How representative does that make his story of the possibilities of millions of tribals? Perhaps this is more an exceptional story, underpinned by opportunities that only luck could have brought to a poor tribal in south Bihar in colonial India. It isn’t much different from what Anand Teltumbde’s recent biography of Dr BR Ambekar says about the luck Ambedkar, who, like Munda, hailed from a marginalised background, had in his access to foreign education. There is, however, where similarities between the two should end. After his return from England, and subsequent corporate career in colonial Calcutta, Jaipal Singh Munda discovered politics by accident, seemingly less by conviction. But, that doesn’t take away the abundance of talent and toil he displayed by excelling in hockey, as well as studying hard enough to get into the coveted Indian Civil Service (ICS), only to sacrifice the latter for having his shot at glory as a hockey Olympian. 

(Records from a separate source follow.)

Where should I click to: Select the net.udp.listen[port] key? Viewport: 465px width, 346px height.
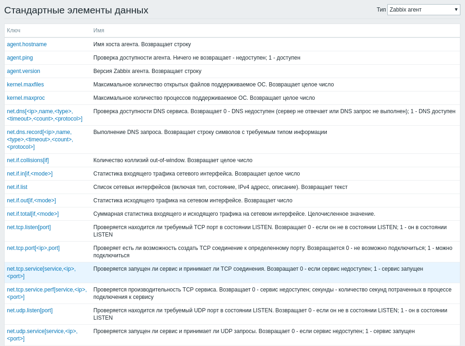pyautogui.click(x=30, y=310)
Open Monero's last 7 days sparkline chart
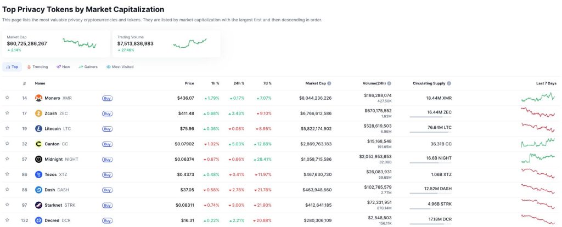The image size is (562, 227). point(538,98)
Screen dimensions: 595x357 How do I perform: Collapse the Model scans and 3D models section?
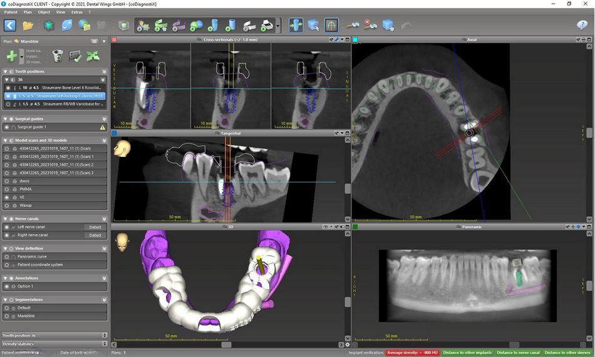click(6, 140)

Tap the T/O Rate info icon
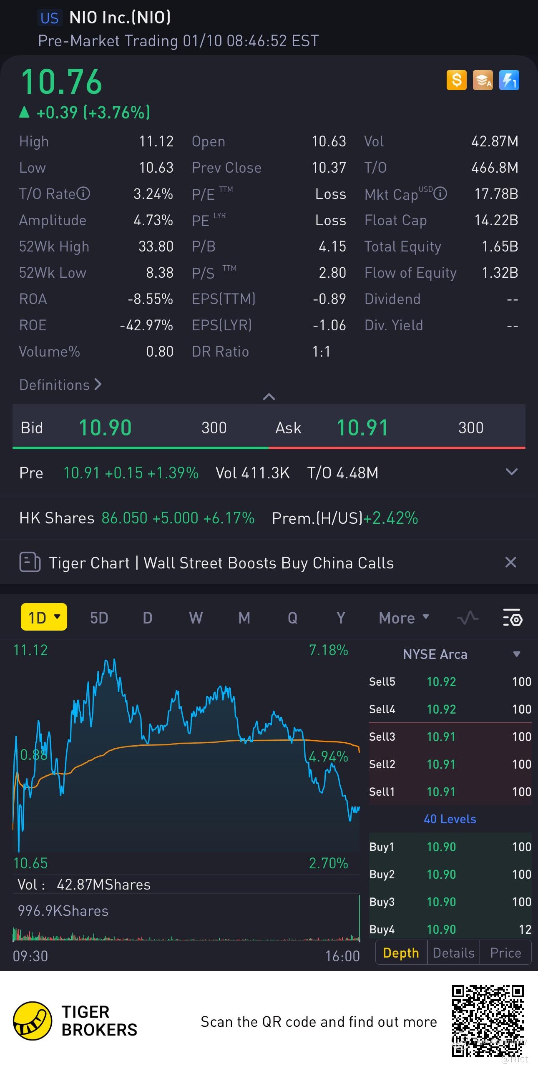tap(83, 194)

Jaipal’s reminiscences are sometimes evocative, sometimes employed to keep the personal chronicle moving. His penchant for good life isn’t much concealed, nor is his penchant for rubbing shoulders with the social elite, something Stan Lourduswamy also notes in his introduction. In fact, a considerable part of the book recalls his encounters with the people from the charmed circle of social, cultural and political life – whether it's in England or other European countries, embassies, Africa, Calcutta, or later, in Delhi, Patna or Ranchi. The paradox of Jharkhand's beloved ‘Marang Gomke’, “Big Chief” (interchangeably ‘great leader”) finding the company of the who’s who of different power centres so alluring comes across starkly in his recounting.

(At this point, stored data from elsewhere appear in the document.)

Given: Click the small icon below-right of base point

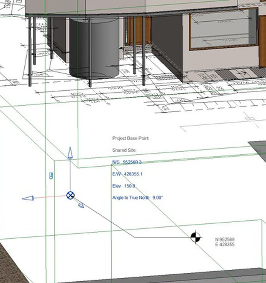Looking at the screenshot, I should 81,205.
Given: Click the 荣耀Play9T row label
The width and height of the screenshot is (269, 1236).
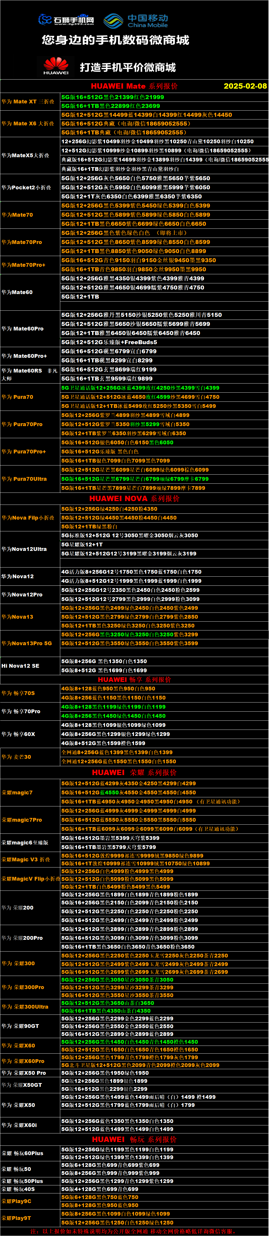Looking at the screenshot, I should (x=16, y=1218).
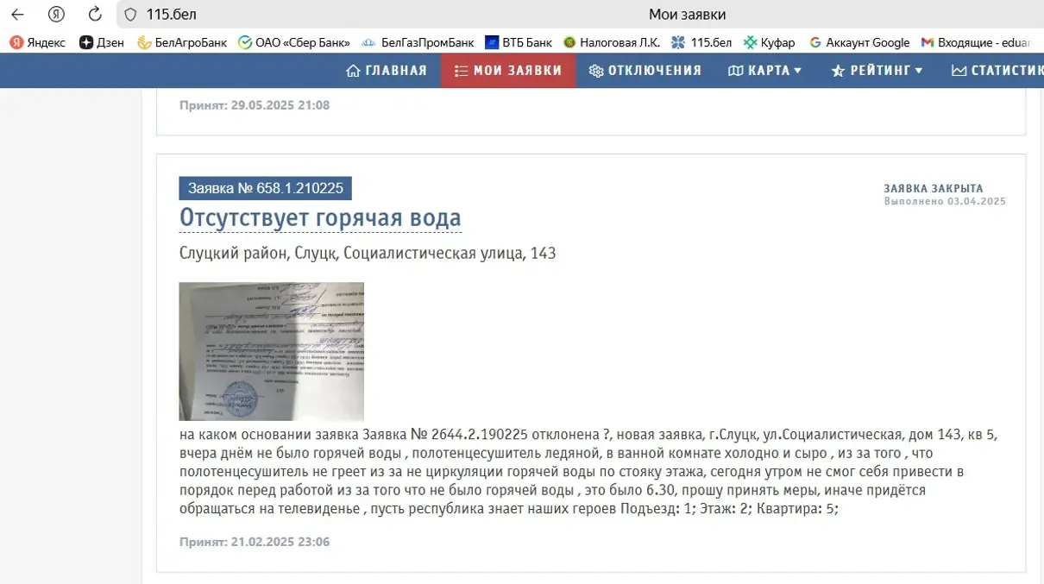Screen dimensions: 1044x584
Task: Open the ВТБ Банк bookmark
Action: (519, 42)
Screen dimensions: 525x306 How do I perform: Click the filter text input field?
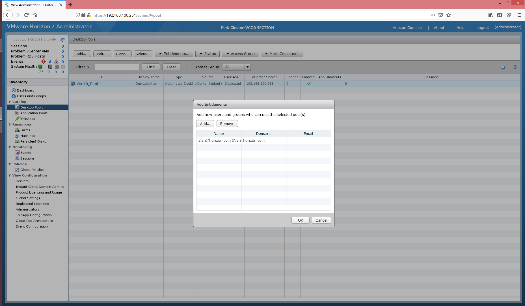coord(117,67)
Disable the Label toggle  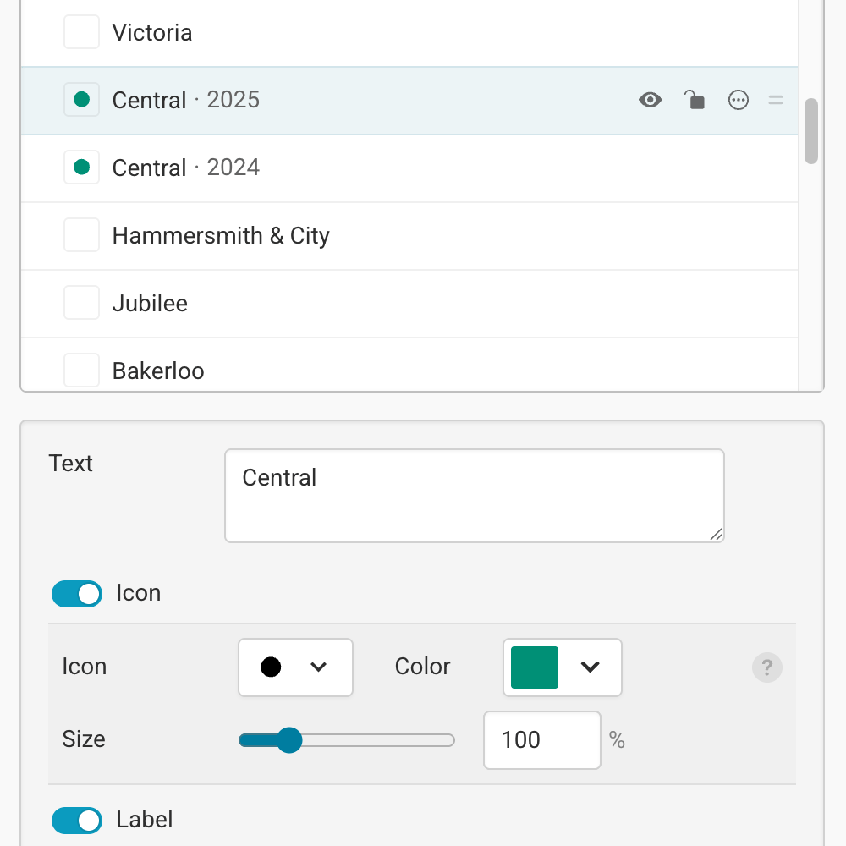point(77,820)
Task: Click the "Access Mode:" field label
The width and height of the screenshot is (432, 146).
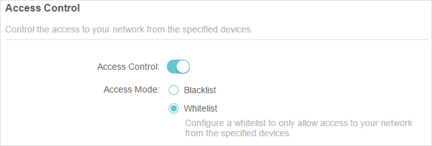Action: (x=132, y=90)
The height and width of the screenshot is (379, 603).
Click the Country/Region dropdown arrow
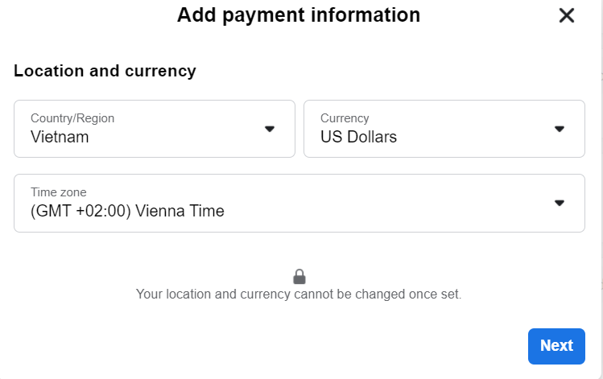click(x=270, y=129)

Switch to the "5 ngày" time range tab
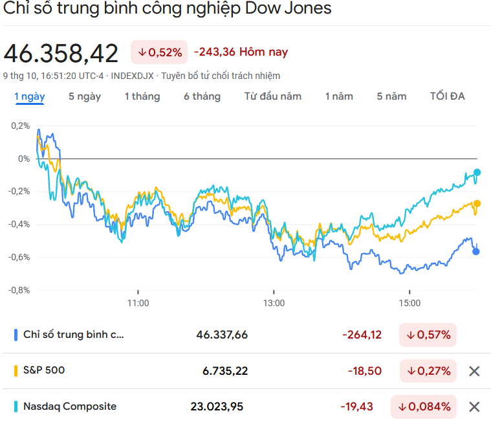85,96
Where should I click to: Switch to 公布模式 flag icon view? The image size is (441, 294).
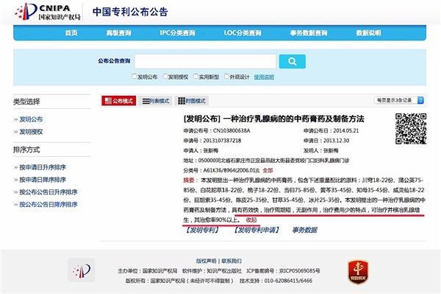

Between these usual sprinklings of “I met him” and “I dined with them”, Jaipal also leaves valuable anthropological notes on his pages. His description of the tribal marriage ceremony and rituals is particularly significant for lucid explanation without doing away with relevant detail. On a different note, his insider’s view of tribal political groups is an important note on the stream of “history from below” that subaltern historians dwell on while studying the anti-colonial struggle, as distinct from mainstream politics of the Congress-led national movement. To add to that, his brief take on the sports administration in the formative years of post-Independent India and the his involvement in getting MPs, including PM Jawaharlal Nehru, to play exhibition matches, is a riveting piece of cultural note on the sporting scene of the country as a newly independent nation. 

Given the fact that the writer probably didn’t intend to publish the memoir, the book gets episodic in narration, rather being thematic. That’s understandable, though the chronological flow isn’t abandoned. The one casualty, however, is that writing skims across the surface of events and characters, without recounting and examining them in detail. This leaves the book with a fleeting sense of reconstruction of times, and many times, devoid of context, despite the publishers helping with useful footnotes.

Warts and all, Lo Bir Sendra, is as much a significant feat of biblio-forensics in its attempt to register the contextual frame of the work as much as it's an important adjunct to historical memory. In reliving his life and times on a casually written memoir on a long sea journey, Jaipal Singh Munda has left a historical register to reimagine the journey of a fascinating figure in the iconography of tribal politics in modern India.